### Text section
Tuesday January 18, 2011

Apocalyptic scaremongers are routinely proved wrong yet still they queue up with their doomladen forecasts. Why, asks Martin Cullip.

In his latest book, The Rational Optimist, former Economist correspondent Matt Ridley ponders why some are so very addicted to bleak predictions for the future of mankind.

In the 1970s, he argues, “the population explosion was unstoppable, mass famine was imminent, a cancer epidemic caused by chemicals in the environment was beginning, the Sahara desert was advancing by a mile a year, the ice age was returning, oil was running out, air pollution was choking us and nuclear winter would finish us off. There did not seem to be much point in planning for the future”.

Of course, all such scares have subsequently been proven to be either untrue or exaggerated, just as doomsaying has consistently been discredited since ancient historical times. Every predicted end of the world has passed without incident; ancient Greek volcanoes didn’t result in vengeful gods purging the populace; the appearance of Halley’s Comet didn’t foretell the apocalypse; the millennium bug was swatted; swine flu is now more known for the associated panic than for its societal devastation.

Extreme

So, faced with such a history of failure, why is it that we are still surrounded by so many who seem to have nothing else to offer except ever more extreme forecasts of imminent collective death and social collapse?

The dangers of increased car ownership used to be gridlocked roads, now cars will be responsible for the end of the world as we know it; no-one is just overweight anymore, they are now (sometimes ‘morbidly’) obese; salt shouldn’t be used in moderation, it should be eradicated entirely; in the past smoking may have damaged your health, now it kills; likewise alcohol, and even certain forms of speech, are irrevocably destroying society.

They’re not just irritations, problems or simply undesirable anymore, either. Everything is now a scourge, epidemic, or even pandemic. The end of the world is nigh, they say! It must be true, too, as they shriek it at us every day, from every avenue of the main stream media.

Catastrophe

Yet, despite the unending prophecies of catastrophe, cancer rates continue to fall – as do heart attacks and other diseases – while GDP inexorably rises along with life expectancy … on every continent.

Even then, the gloom continues as wealth and longevity become targets in their own right for the pessimistic. Over-population will lead to the planet’s resources being exhausted, they say, whilst our new-found financial freedom should be curtailed because excessive consumerism – you guessed it – harms all of us, without exception.

So when do we get the good news? All apocalyptic scaremongers, throughout human experience, have been comprehensively disproven by the events of history, yet still there is no decrease in the massed ranks of Chicken Lickens who queue up to offer their theories of how, and when, we are all going to die.

It seems the pessimists are only ever optimistic when believing that their own particular brand of doom is somehow going to be the first to buck the millennia-old trend of failure.

### What needs to be done
Please rewrite the part of the piece on apocalyptic scaremongers from "In the 1970s, he" up to and including "its societal devastation.", swapping "famine" for "drought".

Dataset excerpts
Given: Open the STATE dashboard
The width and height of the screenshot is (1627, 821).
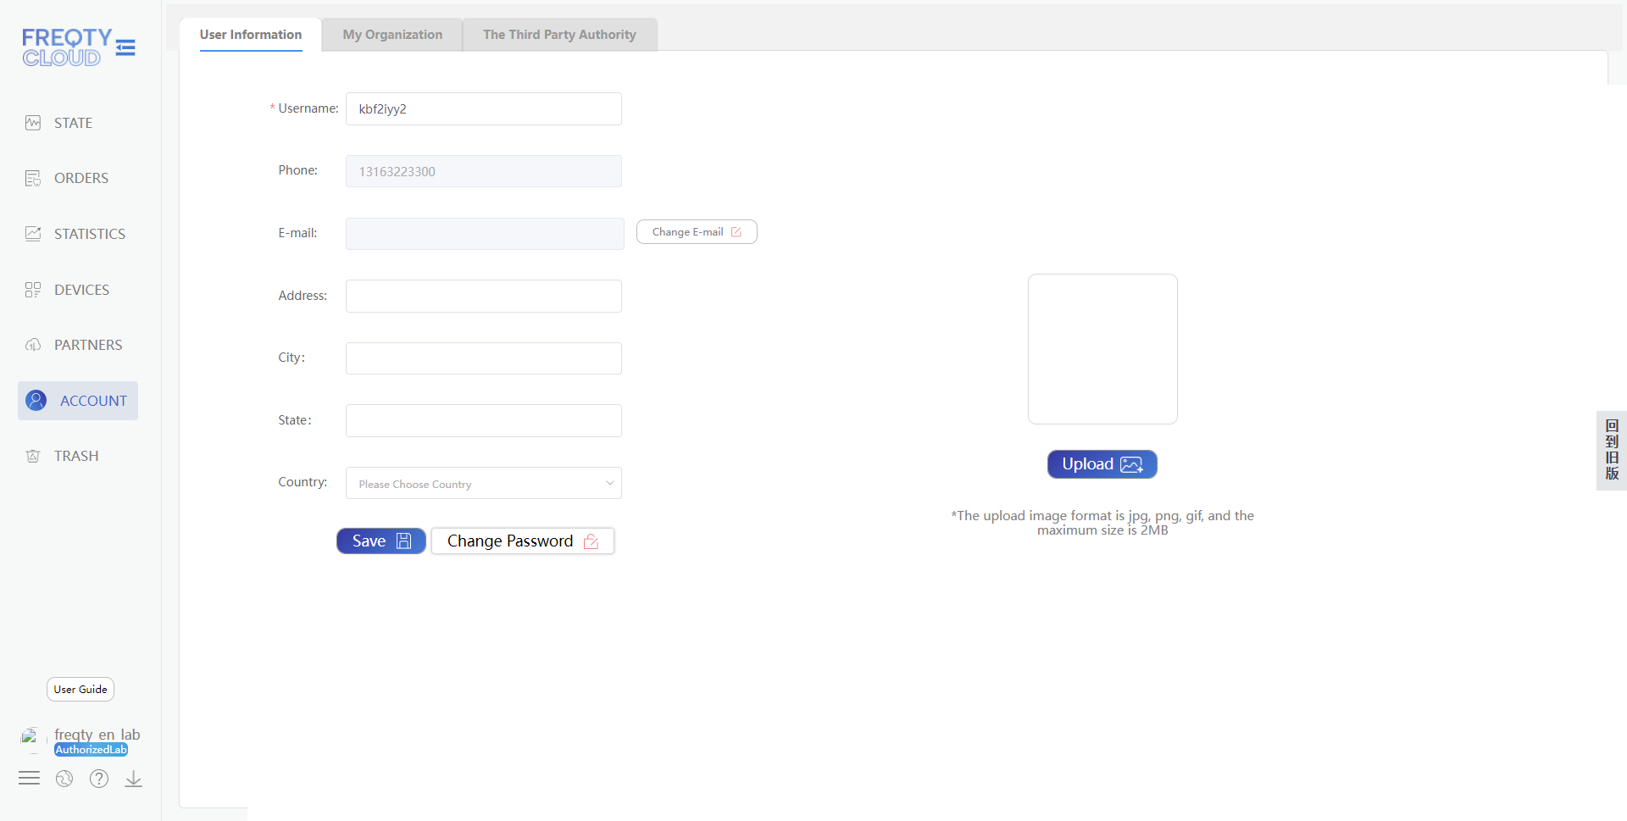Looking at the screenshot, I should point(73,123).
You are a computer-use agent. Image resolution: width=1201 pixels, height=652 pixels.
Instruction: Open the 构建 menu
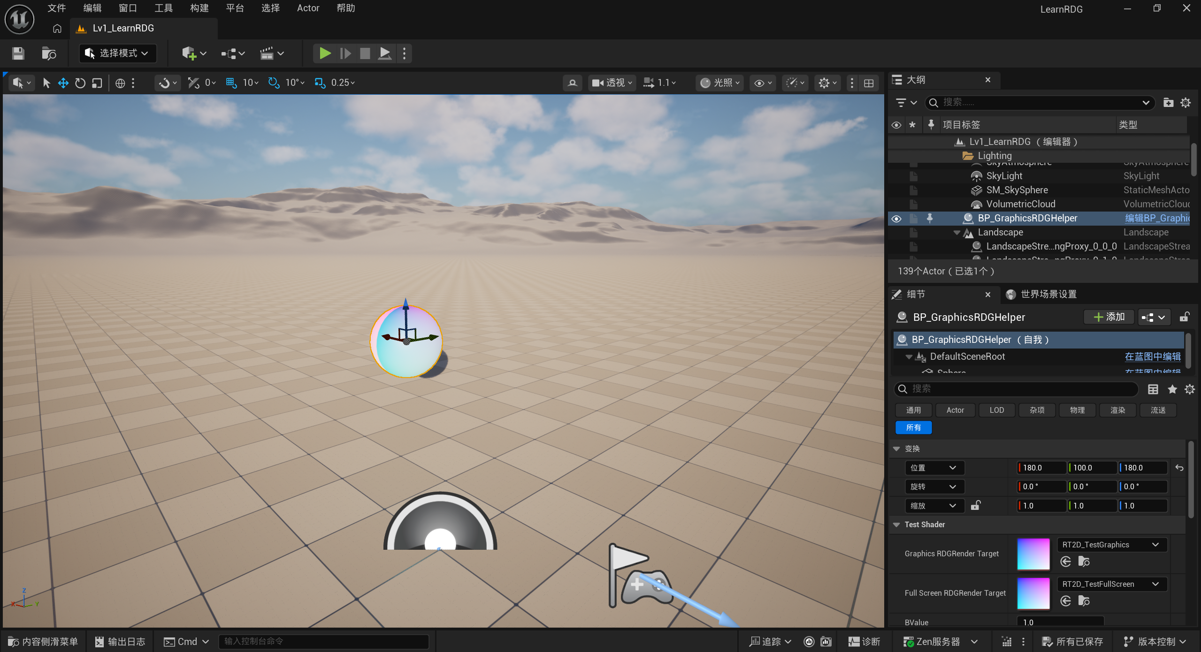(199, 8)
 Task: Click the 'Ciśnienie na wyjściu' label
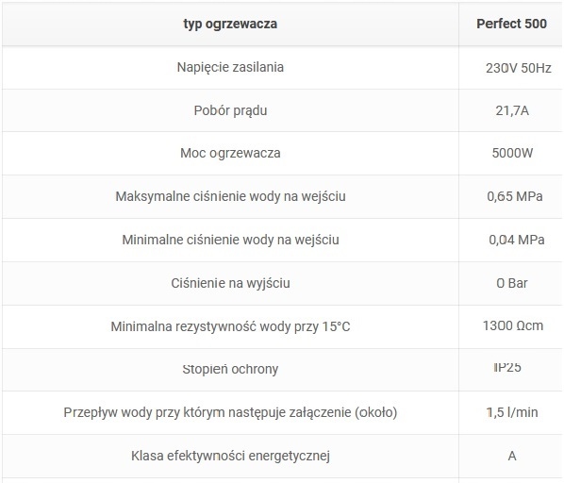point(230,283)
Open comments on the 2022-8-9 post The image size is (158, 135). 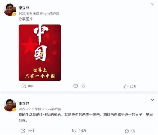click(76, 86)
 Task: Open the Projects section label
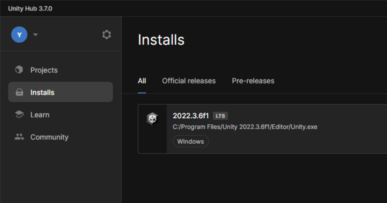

### Exercise output
In the 1970s, he argues, “the population explosion was unstoppable, mass drought was imminent, a cancer epidemic caused by chemicals in the environment was beginning, the Sahara desert was advancing by a mile a year, the ice age was returning, oil was running out, air pollution was choking us and nuclear winter would finish us off. There did not seem to be much point in planning for the future”.

Of course, all such scares have subsequently been proven to be either untrue or exaggerated, just as doomsaying has consistently been discredited since ancient historical times. Every predicted end of the world has passed without incident; ancient Greek volcanoes didn’t result in vengeful gods purging the populace; the appearance of Halley’s Comet didn’t foretell the apocalypse; the millennium bug was swatted; swine flu is now more known for the associated panic than for its societal devastation.